Lawyer Calls Trademark Office Out as ‘Kafkaesque’

     ALEXANDRIA, Va. (CN) – Unhappy with the extra work he made for them, trademark regulators are trying to put an enterprising attorney out of practice, he claims in a federal complaint.
     Since founding his business, the Trademark Co., in 2003, Matthew Swyers notes that has filed roughly 15,000 trademark applications with the U.S. Patent and Trademark Office on behalf of his clients.
     Such applications create “a significant case load for the USPTO examiners,” and they have been firing back in kind, with more paperwork, a complaint Swyers filed last week states.
     Swyers says the retaliation began with the USPTO’s Office of Enrollment and Discipline launching an investigation of him in August 2014.
     In the year and a half since, the office has allegedly deluged Swyers with RFIs, abbreviated in the complaint alternatively as requests or requirements for information.
     Swyers says the RFIs are “designed to harass, overburden, invade, injure and damage” him.
     Though the RFIs are overbroad, oppressive and sometimes clawing at protected attorney-client material, Swyers lacks any means to challenge the requests and is left open to sanctions if he does not answer them, according to the 20-page complaint.
     “Despite the expenditure of hundreds of thousands of dollars in legal fees and untold lost hours spent by Swyers himself to answer them,” Swyers says no RPI is ever “answered to the OED’s satisfaction.”
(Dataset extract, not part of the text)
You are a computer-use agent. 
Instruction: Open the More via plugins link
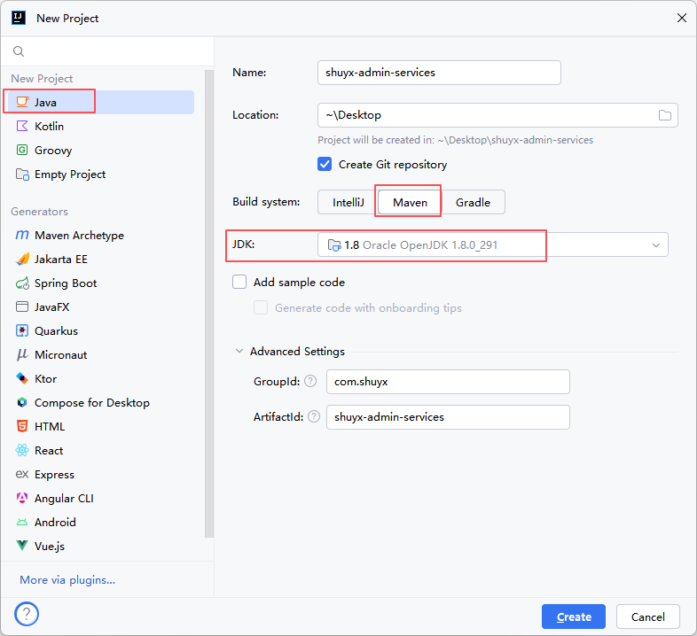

     The result is Sisyphean.
     Each failure “to address the OED’s endless list of asserted deficiencies and demands for legal analysis [] becomes the basis for an additional ‘failure to cooperate’ charge against Swyers, meaning that not only is there no way to challenge abusive, overreaching, or privilege-invading requests, but the requests are accompanied by a threat that anything but acquiescence could result in a loss of the right to continue in business, with no avenue to seek protection from their use as a bludgeon against Swyers, his employees, and his clients,” the complaint states.
     Swyers notes that violating the agency’s rules of professional conduct carries the possibility of suspension or disbarment.
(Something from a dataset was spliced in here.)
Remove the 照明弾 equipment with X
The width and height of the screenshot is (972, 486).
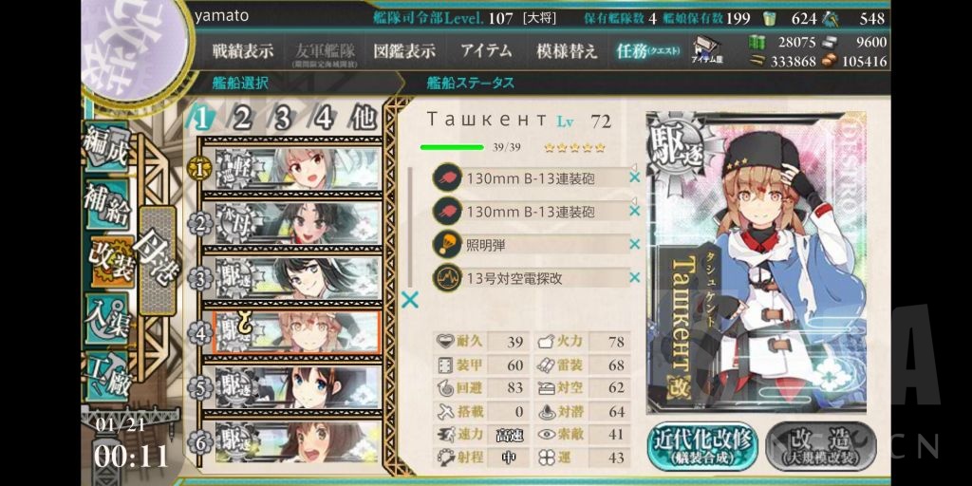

     Though the OED broadened its inquiry into virtually every trademark matter that Swyers ever handled, the attorney notes that he has faced zero “client complaints, allegations of unethical behavior or violation of USPTO rules.”
     OED investigators meanwhile have been asking his clients to contact them “confidentially,” according to the complaint.
     Swyers says these letters to clients imply that the applications Swyers filed include fraudulent statements that could serve as grounds for canceling their trademarks.
     The letters fail, however, to inform clients that answering the office’s inquiry effectively waives attorney-client privilege, the complaint alleges.
     “An attorney should not be compelled to subject himself to disciplinary charges, and the adverse consequences that may flow there from, in order to protect his client’s confidences or to challenge unduly burdensome discovery,” the complaint says.
     Swyers says the OED keeps coming after him, with ever-growing demands and shrinking windows for him to answer.
     “Regardless of how many times and in how many ways Swyers responds, he is told by the OED that his responses are insufficient and that he faces prompt adverse consequences,” the complaint states.
     A year and a half has passed but Swyers says he “has still not been apprised in any meaningful way of what it is that he is supposed to have done wrong.”
     “In a manner truly Kafkaesque,” the investigators make only vague references to the violation of its 45 professional-conduct rules “as being the potential basis for a determination of violations,” the complaint states.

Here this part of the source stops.